Rizqi dan Kotak Ajaib

RIZQI APRI MIVTAH ZAENI
Chapter #5

Bab 5: Tanah Malam

Bagian 1: Portal Menuju Kegelapan


WHUUUSSHH!!


Cahaya pusaran mengelilingi Rizqi, Mira, Doni, dan Alira. Mereka melayang di tengah lorong cahaya, seperti sedang berselancar di antara waktu dan ruang.


“Waaah! Ini kayak masuk ke kulkas tapi bisa teriak!” teriak Doni sambil berputar.


“Pegangan yang erat!” seru Alira. “Tanah Malam bukan tempat biasa...”


Tiba-tiba, cahaya redup. Warna-warna cerah berubah jadi kelam, seperti malam tanpa bulan. Mereka jatuh perlahan di atas rerumputan hitam keunguan. Udara terasa berat dan tenang, terlalu tenang.


“Kayak nonton film horor, tapi kita yang jadi tokohnya,” bisik Rizqi.


Di depan mereka berdiri gerbang besar dari batu obsidian, penuh simbol menyeramkan. Di atasnya tertulis:


> “Selamat datang di Tanah Malam – tempat semua cahaya dilupakan.”




Mira menggenggam tangan Rizqi. “Kita beneran harus masuk?”


TIKTOKO muncul, kali ini dalam bentuk bayangan jam. “Kalian harus. Di sinilah Jam Hitam tersegel. Jika Penjaga Bayangan membukanya... dunia nyata akan kehilangan imajinasinya.”


Doni tercengang. “Maksudnya... kita gak bisa lagi ngebayangin roti isi mie goreng pake keju?”


“Bukan cuma itu. Anak-anak kehilangan rasa ingin tahu, dan dunia jadi datar, hambar, tak berwarna,” jawab TIKTOKO.


Rizqi menelan ludah. “Oke... gak bisa dibiarin.”


Pintu gerbang terbuka perlahan. Kabut hitam menyambut mereka.

****

Bagian 2: Penjaga Bayangan dan Hutan Terbalik


Langkah pertama mereka di Tanah Malam langsung terasa... aneh. Rumput terasa dingin seperti es, tapi tidak basah. Pohon-pohon tumbuh terbalik, akar menjulur ke atas, dan daunnya berpendar cahaya kelabu. Di langit yang hitam pekat, tidak ada bintang. Hanya bulan... berbentuk jam pasir yang terbalik.


“Ini beneran... dunia lain,” gumam Mira.


Mereka menyusuri jalan batu berwarna hitam pekat. Di sisi jalan, berdiri patung-patung tinggi berbentuk anak-anak kecil... tapi semua bermata kosong.


“Creepy banget ini... kayak boneka di kamar kosong,” bisik Doni.
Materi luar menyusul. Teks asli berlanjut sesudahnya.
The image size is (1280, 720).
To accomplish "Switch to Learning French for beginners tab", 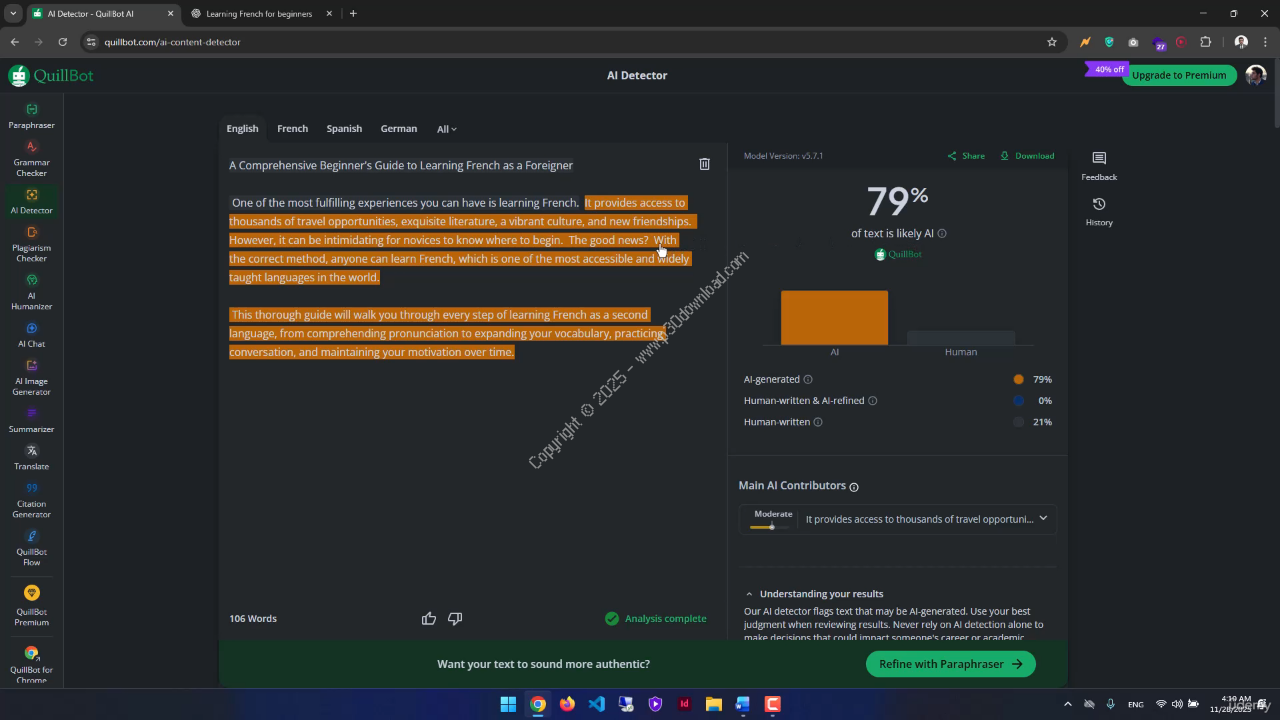I will point(258,14).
Alira menatap patung-patung itu dengan serius. “Mereka... mantan Penjaga. Yang gagal menjaga niatnya. Jadi batu oleh Bayangan.”


Tiba-tiba, suara tawa pelan terdengar dari balik kabut.
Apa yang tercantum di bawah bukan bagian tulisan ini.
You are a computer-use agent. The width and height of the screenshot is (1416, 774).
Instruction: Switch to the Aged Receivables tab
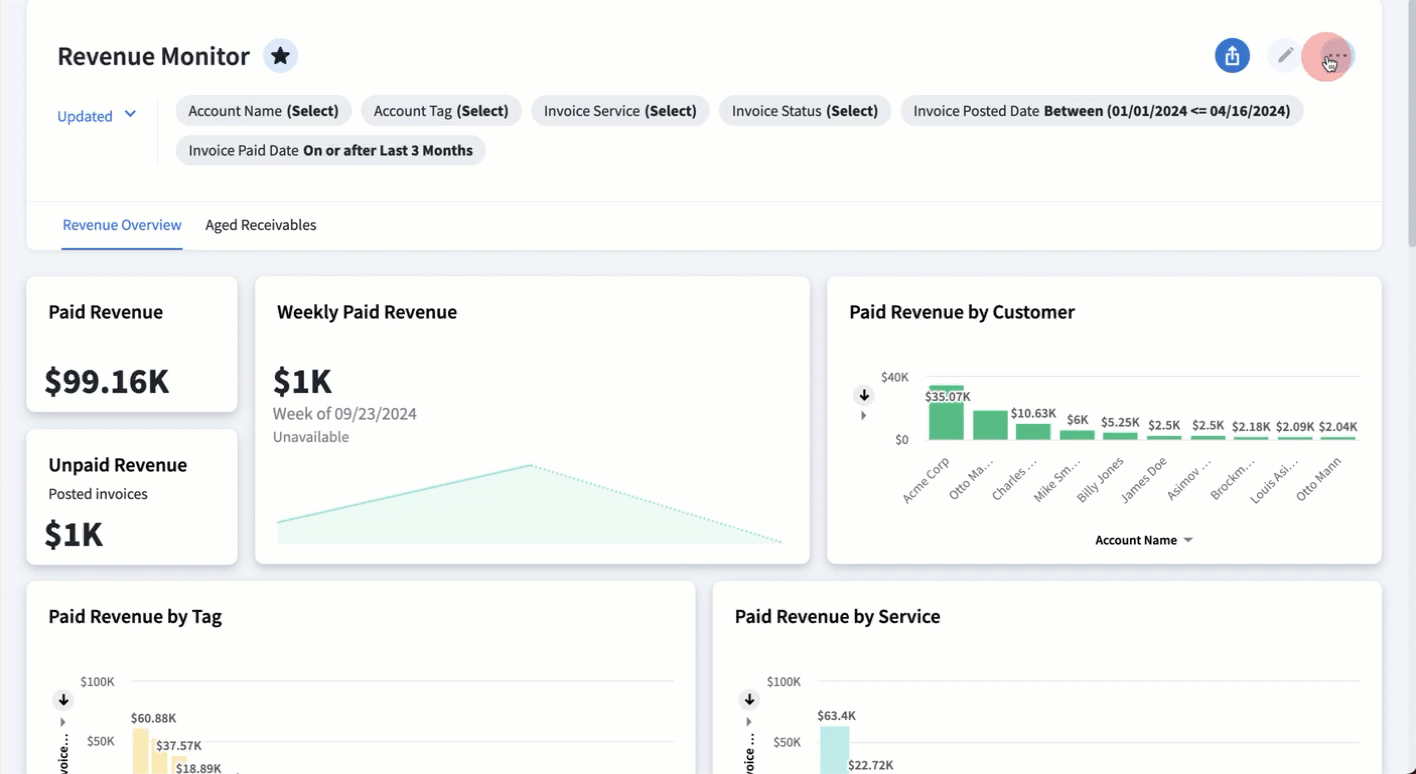(x=260, y=225)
“Haha... akhirnya kalian datang juga.”


Sosok tinggi berjubah hitam perlahan muncul. Wajahnya tertutup topeng setengah wajah. Tapi dari matanya, tampak pancaran biru gelap... seperti cahaya dari dalam jurang.


“Aku... Penjaga Bayangan,” ucapnya. “Dan kalian... tamu-tamu kecil yang terlalu percaya mimpi.”


Rizqi maju satu langkah. “Kami datang bukan buat bertarung. Kami mau memperbaiki. Supaya gak ada yang disesatkan oleh Kotak Ajaib.”


Penjaga Bayangan tertawa pelan. “Terlambat. Dunia nyata sudah bosan dengan keajaiban. Lihatlah... anak-anak sekarang lebih suka layar daripada langit. Lebih suka suara robot daripada dongeng nenek.”


Ia menjentikkan jarinya. Dari balik pepohonan terbalik, muncul makhluk-makhluk kecil hitam pekat, seperti bayangan hidup. Mereka menggeram dan menyeringai, bergerak mengelilingi Rizqi dan kawan-kawan.


TIKTOKO muncul lagi, kali ini dalam bentuk lebih terang.


“Kotak Ajaib bukan hanya alat. Ia mencerminkan hati penggunanya. Rizqi, saatnya gunakan kekuatan imajinasi!”


Rizqi mengangguk. Ia membuka kotaknya dan memikirkan sesuatu... yang sangat dia sukai: permainan petak umpet bersama teman-teman saat listrik mati!


Dari dalam kotaknya, keluar cahaya berbentuk senter ajaib raksasa. Ia mengarahkannya ke bayangan-bayangan... dan mereka mulai berteriak, menyusut seperti lilin terkena panas.